▸ TASKS
1. From the text on religion and GLBT rights, return the passage starting with "One of the biggest" and going on through "the wider culture?".
2. Decide whether each statement below agrees with the text on religion and GLBT rights, answering yes or no and quoting the deciding words of the text: (a) Prop8 in California passed largely because of conservative Catholics and Mormons. (b) Rev. Ed Bacon is rector of a church in Sacramento. (c) Rev. Ed Bacon said on Oprah Winfrey's show that being gay is a gift from God.
3. List every geographic place named in the text on religion and GLBT rights.

▸ GIVEN TEXT
══════════════════════════════
One of the biggest challenges to GLBT rights is organized religion. Prop8 in California, denying marriage rights to a minority, was passed in large part by the unholy alliance of conservative Catholics and Mormons (especially Mormon money). Many gay people see their lives in opposition to religion, thanks to the ascendance of fundigelical Christianism under successive Republican administrations. There has been a defacto establishment of conservative evangelicalism as a state religion. And yet, along with other changes, perhaps that is changing too.
Progressive Christians are finding their voice on a national stage and offering a radical welcome to all. Will their voices finally be heard in Washington and in the wider culture?
Item 1 :Just this week, Rev. Ed Bacon, rector of All Saints' Episcopal Church in Pasadena, CA, went on Oprah Winfrey's show and announced "being gay is a gift from God".
══════════════════════════════
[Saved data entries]
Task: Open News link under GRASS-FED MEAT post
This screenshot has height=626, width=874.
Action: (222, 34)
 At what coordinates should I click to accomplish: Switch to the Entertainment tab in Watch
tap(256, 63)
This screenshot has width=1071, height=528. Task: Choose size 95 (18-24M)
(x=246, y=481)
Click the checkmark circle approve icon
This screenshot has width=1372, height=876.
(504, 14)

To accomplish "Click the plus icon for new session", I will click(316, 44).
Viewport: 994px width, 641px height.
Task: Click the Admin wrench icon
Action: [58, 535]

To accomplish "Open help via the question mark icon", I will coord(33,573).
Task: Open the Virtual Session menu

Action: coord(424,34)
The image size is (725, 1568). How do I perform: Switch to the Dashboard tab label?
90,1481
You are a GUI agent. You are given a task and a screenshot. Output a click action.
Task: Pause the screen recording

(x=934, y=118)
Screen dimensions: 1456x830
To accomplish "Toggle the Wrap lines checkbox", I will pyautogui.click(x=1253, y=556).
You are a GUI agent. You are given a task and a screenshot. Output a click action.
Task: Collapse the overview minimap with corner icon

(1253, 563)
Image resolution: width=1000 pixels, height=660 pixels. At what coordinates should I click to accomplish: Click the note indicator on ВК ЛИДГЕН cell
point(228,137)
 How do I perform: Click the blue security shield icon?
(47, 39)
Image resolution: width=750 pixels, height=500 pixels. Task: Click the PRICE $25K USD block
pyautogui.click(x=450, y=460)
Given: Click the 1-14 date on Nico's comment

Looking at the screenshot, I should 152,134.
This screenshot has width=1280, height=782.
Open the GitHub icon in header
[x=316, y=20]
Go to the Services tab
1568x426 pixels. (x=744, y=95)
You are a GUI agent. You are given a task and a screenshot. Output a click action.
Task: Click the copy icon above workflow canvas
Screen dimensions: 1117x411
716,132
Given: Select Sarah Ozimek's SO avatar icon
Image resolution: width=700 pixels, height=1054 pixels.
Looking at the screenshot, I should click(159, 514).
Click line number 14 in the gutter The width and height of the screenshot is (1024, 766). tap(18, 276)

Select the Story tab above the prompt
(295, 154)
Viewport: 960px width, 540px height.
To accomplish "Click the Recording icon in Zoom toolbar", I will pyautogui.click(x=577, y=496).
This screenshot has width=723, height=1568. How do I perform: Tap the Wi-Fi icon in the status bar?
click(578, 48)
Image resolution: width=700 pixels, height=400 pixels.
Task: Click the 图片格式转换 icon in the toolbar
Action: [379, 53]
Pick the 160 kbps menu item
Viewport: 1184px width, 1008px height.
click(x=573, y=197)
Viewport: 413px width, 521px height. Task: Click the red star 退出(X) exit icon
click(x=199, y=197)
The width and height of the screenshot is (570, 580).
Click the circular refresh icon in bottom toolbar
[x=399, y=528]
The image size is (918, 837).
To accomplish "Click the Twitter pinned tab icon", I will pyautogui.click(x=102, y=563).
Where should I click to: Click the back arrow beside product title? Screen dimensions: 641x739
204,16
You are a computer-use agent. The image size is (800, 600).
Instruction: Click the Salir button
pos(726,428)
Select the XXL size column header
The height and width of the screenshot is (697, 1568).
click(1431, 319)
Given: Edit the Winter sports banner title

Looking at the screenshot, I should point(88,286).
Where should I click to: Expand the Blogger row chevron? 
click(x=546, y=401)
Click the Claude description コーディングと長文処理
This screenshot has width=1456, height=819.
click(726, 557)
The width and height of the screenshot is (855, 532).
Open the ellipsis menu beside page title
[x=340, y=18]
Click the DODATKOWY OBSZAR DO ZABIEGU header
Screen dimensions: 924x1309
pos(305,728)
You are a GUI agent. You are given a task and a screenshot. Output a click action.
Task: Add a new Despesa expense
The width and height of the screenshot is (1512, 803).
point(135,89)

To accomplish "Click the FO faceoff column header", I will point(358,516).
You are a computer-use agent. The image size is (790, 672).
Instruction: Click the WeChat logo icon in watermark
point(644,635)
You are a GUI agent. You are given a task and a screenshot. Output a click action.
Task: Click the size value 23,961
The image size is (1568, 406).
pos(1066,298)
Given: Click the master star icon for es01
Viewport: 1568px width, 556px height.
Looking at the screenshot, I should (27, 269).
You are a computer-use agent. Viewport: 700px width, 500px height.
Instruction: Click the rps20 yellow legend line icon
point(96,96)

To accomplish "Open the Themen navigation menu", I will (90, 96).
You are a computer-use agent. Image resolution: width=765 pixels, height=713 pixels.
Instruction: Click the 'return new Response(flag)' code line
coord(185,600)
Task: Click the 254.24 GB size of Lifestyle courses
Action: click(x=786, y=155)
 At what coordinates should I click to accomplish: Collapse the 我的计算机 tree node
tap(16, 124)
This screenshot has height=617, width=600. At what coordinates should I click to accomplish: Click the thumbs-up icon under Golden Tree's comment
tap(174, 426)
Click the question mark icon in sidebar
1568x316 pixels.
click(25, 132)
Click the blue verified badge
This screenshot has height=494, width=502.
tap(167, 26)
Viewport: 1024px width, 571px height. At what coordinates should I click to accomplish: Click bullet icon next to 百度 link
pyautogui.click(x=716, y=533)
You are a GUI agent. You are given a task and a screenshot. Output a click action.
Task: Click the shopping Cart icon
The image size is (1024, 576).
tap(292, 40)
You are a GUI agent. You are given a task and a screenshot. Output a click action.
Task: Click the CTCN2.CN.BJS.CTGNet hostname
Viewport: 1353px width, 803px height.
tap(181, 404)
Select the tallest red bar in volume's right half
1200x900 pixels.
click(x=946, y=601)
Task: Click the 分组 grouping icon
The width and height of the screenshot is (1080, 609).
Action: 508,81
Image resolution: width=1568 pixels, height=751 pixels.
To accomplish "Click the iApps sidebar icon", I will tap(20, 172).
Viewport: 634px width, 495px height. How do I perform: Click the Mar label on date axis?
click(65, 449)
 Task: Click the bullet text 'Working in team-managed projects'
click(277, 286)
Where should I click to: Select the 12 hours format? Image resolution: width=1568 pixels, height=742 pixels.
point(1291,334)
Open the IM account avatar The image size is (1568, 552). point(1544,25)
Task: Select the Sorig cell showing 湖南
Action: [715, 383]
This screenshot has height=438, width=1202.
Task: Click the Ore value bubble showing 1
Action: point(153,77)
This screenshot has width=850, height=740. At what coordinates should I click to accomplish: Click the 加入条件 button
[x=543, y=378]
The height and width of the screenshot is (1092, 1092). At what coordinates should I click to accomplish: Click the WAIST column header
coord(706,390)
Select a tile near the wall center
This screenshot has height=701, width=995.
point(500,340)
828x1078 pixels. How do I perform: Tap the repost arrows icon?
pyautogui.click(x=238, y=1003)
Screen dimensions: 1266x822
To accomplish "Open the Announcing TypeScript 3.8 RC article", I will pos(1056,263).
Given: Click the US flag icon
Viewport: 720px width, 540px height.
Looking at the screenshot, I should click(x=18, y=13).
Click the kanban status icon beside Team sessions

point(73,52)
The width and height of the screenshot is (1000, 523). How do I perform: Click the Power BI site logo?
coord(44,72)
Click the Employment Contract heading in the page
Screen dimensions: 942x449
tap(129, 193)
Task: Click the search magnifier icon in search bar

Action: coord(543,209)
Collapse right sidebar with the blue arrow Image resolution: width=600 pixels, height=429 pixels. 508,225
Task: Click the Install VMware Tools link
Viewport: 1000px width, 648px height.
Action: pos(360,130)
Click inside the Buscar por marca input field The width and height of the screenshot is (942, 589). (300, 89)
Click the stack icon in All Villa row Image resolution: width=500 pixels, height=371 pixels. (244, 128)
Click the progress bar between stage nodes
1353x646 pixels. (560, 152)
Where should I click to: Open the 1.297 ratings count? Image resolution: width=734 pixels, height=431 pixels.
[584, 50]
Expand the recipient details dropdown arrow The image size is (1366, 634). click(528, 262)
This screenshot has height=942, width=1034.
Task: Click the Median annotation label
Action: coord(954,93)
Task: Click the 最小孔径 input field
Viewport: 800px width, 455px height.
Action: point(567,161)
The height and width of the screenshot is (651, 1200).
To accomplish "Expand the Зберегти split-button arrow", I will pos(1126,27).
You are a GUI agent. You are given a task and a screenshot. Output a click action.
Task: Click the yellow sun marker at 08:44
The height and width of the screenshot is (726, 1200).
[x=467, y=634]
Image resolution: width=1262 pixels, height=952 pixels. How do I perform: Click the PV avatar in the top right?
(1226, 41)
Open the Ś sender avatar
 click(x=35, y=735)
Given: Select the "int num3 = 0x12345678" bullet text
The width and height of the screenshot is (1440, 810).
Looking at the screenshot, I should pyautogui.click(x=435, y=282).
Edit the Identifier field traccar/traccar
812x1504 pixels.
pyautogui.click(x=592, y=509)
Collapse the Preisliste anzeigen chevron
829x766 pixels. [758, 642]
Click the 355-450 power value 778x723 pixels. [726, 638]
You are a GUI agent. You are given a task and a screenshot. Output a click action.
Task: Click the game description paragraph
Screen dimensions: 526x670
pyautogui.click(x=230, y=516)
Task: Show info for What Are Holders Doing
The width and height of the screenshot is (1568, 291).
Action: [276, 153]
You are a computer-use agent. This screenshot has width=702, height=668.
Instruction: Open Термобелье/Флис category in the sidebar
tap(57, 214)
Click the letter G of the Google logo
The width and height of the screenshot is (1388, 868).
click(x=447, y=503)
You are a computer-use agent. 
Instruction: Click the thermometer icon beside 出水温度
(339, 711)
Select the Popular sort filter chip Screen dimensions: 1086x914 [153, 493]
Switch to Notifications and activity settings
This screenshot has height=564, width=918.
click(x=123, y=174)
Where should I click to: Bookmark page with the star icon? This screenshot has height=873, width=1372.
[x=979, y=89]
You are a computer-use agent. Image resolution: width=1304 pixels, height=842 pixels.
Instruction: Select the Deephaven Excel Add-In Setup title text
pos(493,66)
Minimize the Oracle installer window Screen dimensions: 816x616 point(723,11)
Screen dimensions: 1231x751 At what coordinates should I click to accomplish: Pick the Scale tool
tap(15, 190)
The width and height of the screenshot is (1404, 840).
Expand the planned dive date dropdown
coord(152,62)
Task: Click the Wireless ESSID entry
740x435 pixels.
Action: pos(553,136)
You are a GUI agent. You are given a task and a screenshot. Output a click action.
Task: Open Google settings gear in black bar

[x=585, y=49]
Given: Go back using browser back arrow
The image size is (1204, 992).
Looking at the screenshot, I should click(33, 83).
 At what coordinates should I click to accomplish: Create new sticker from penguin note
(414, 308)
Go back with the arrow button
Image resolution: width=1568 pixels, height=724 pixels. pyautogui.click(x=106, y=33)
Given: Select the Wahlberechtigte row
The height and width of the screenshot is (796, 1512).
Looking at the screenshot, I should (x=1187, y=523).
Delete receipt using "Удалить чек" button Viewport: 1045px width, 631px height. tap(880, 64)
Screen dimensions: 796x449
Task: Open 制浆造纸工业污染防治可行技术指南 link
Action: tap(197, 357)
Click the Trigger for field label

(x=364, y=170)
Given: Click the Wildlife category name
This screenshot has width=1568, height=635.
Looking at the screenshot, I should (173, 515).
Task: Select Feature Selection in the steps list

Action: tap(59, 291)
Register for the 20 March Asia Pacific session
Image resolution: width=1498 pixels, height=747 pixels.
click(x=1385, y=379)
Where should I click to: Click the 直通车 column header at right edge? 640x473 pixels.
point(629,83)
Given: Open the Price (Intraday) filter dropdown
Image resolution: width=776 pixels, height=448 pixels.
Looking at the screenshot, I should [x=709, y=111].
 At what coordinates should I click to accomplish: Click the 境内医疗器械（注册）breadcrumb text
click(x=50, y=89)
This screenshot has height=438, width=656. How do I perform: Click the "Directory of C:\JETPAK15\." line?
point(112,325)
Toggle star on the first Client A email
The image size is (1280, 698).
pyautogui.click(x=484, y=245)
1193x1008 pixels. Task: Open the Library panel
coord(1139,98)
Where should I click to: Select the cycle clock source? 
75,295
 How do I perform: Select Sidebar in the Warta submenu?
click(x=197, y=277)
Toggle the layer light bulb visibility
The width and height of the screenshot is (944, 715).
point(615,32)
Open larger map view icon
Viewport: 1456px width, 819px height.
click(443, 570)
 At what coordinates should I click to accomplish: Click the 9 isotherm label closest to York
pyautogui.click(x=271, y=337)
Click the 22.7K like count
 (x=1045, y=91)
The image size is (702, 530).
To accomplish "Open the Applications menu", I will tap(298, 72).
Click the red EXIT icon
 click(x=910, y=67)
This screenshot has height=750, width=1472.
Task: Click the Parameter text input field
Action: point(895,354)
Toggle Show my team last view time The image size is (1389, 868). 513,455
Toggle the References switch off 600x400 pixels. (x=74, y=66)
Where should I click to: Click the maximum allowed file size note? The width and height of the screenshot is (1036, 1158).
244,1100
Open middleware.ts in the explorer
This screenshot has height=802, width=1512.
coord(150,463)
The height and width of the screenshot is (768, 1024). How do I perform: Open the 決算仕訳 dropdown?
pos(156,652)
══════════════════════════════
▸ EXERCISE SOLUTIONS
1.
One of the biggest challenges to GLBT rights is organized religion. Prop8 in California, denying marriage rights to a minority, was passed in large part by the unholy alliance of conservative Catholics and Mormons (especially Mormon money). Many gay people see their lives in opposition to religion, thanks to the ascendance of fundigelical Christianism under successive Republican administrations. There has been a defacto establishment of conservative evangelicalism as a state religion. And yet, along with other changes, perhaps that is changing too.
Progressive Christians are finding their voice on a national stage and offering a radical welcome to all. Will their voices finally be heard in Washington and in the wider culture?

2.
(a) Yes: "was passed in large part by the unholy alliance of conservative Catholics and Mormons"
(b) No: "rector of All Saints' Episcopal Church in Pasadena, CA"
(c) Yes: "went on Oprah Winfrey's show and announced "being gay is a gift from God""

3. California; Washington; Pasadena, CA